Of course much depends on your goals but let’s define the minimum and the maximum:

  • Minimum presence for safety reasons. It is monitoring comment and reviews and quick response to them if necessary .Companies very often realize that they have to use social media but prefer to start with the tools most convenient for them – company pages – and hope that people will hurry there to complain. A company page is definitely a better place for the audience but at the same time people mostly tend to leave their feedback at 1) their personal accounts, 2) different social networks, 3) review sites and forums. Expecting a page in a social network to handle negative feedback is the same as taking fire prevention measures in one room of a wooden house. If the house catches fire, the room will burn out too.
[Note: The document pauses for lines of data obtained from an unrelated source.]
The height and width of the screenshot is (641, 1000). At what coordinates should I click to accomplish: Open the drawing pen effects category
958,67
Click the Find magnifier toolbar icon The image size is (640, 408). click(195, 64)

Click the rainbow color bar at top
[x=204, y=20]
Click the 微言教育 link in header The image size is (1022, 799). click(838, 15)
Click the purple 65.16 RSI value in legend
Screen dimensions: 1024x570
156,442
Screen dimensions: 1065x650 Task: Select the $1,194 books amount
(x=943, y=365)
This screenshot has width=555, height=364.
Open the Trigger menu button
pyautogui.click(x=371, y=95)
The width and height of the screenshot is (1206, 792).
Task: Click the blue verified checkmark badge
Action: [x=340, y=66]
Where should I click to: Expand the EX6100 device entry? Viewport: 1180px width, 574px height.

  • Maximum presence is required if a company has ambitions of influencing the audience perception of the world – namely, changing its own image or creating a new trend. In this case a wider audience involvement is needed which means a big budget. Companies very often hope for the viral effect in social networks thinking that it will enable them to affect the minds for a little money.   This is a myth. First of all, the most optimistic statistics show that out of the 10 videos made only one (if the best happened) becomes viral. Secondly, no matter how good a viral video is, a brand name hardly ever sinks into the audience memory after watching it. Thirdly, even if you manage to succeed in both the first and the second, in order to change the audience perception of the world you have to have at least 28 different good videos (28 repetitions in different ways) and this means you have to have some budget. 

Let’s see how matters actually stand. At the moment the company’s presence in social networks depends not on the reasons or business goals and special features but on the experience the company’s top managers have. If the top managers have personal accounts in social networks, the company social networking is definitely higher. If they don’t, you will have to take efforts to convince them that social media world exists. And in this case competitors come handy – the more competitors appear active in social networks, the more arguments “for” social media will have in getting budget funds.